06 A.I.R.

JAN/22 - ∞

AIR, or Architectural Image Recognition, is a result of a research project that was undertaken as part of an exploration into Artificial Intelligence and its application inside architectural practices. AIR uses deep learning to provide a ‘similarity index’ of a architectural plan against a set of ten architects. The set of architects includes Alvar Aalto, Daniel Libeskind, Jean Nouvel, Le Corbusier, Louis Kahn, Oscar Niemeyer, Rem Koolhaas, SANAA, Steven Holl and Zaha Hadid. AIR was simultaneously developed as a standalone program and as a plugin for the parametric modelling environment Grasshopper inside Rhino.

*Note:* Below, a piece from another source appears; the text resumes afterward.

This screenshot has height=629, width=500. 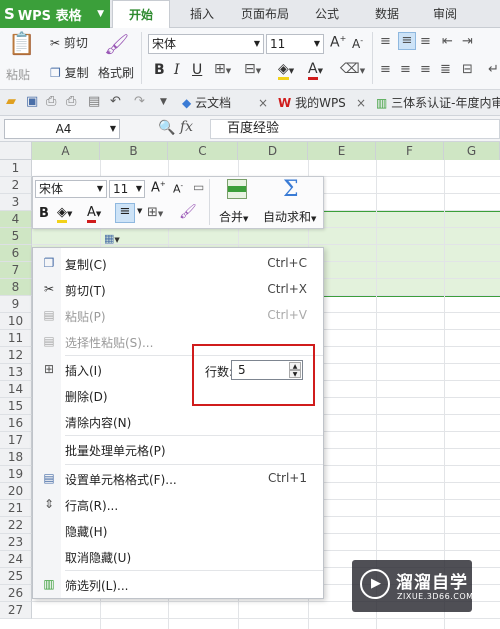 What do you see at coordinates (64, 214) in the screenshot?
I see `mini-fill-color-button: ◈▼` at bounding box center [64, 214].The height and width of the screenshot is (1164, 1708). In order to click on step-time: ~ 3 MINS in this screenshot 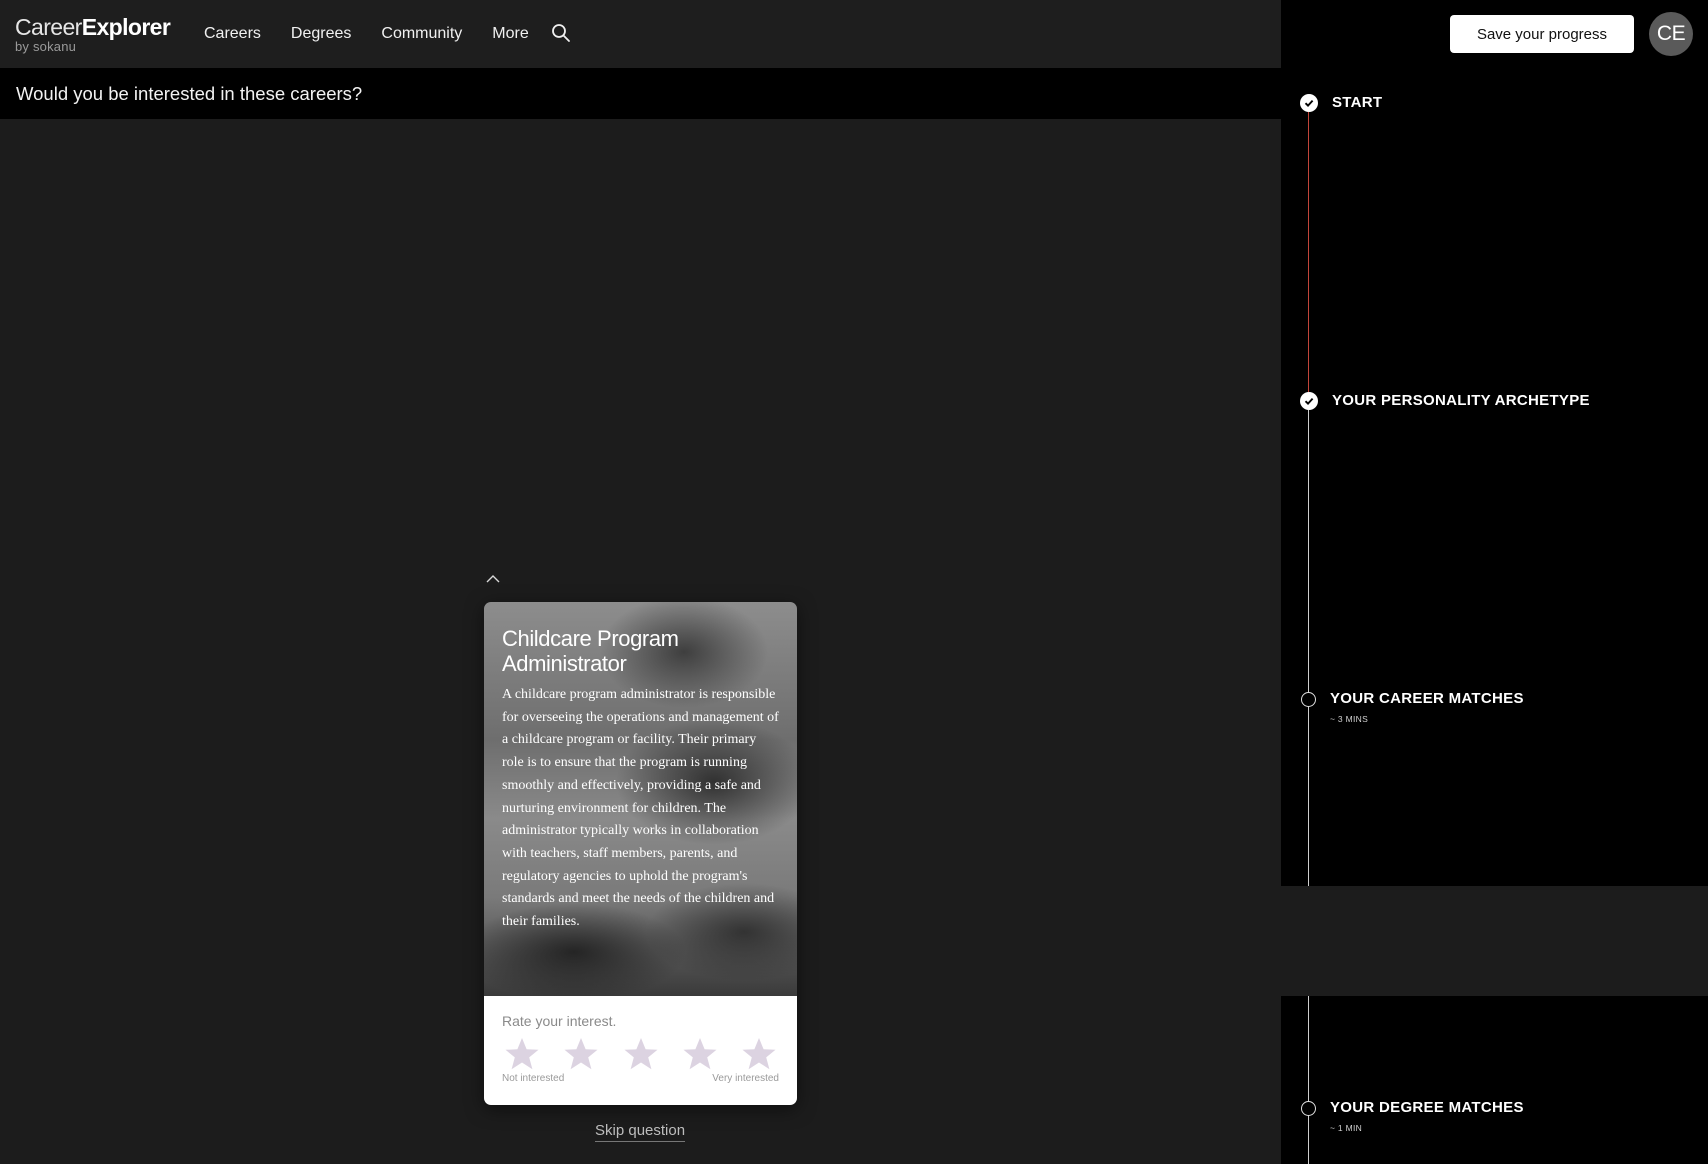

The program, in its current stage, is intended primarily towards students and researchers in architectural practice to analyze their drawings against the styles of the ‘masters’ or study the designs of these architects themselves in relation to one another. AIR can serve as a way of sparking discourse about the implications of the ‘similarity index’ while designing new projects. A more developed iteration, trained on larger data sets, can also be utilized in archiving and study of architectural drawings of various architects. It can be used in the discipline of history of architecture to find architects, or the best-guesses, of those projects whose architects have been lost to us. With a sufficient data set, and new techniques in Deep learning such as low-shot and one-shot learning, the programs capabilities can become important to the processing of architectural drawings in libraries, institutions and offices alike.

For me, it also serves as a departure point for a wider discourse on what comprises of an architects’ style and their imprint on the final building. It also highlights the limitations and mysteries of AI but also the potential that this novel technology seems to hold for a profession so ancient.

AIR is written in Python, while the deep learning model used in the program was developed through Google’s Teachable Machine which uses Keras and Tensorflow. All python libraries used in the program are available, to the best of my knowledge, as open source. The entire project was carried under the supervision and guidance of Professor Yun Kyu Yi at University of Illinois, Urbana-Champaign.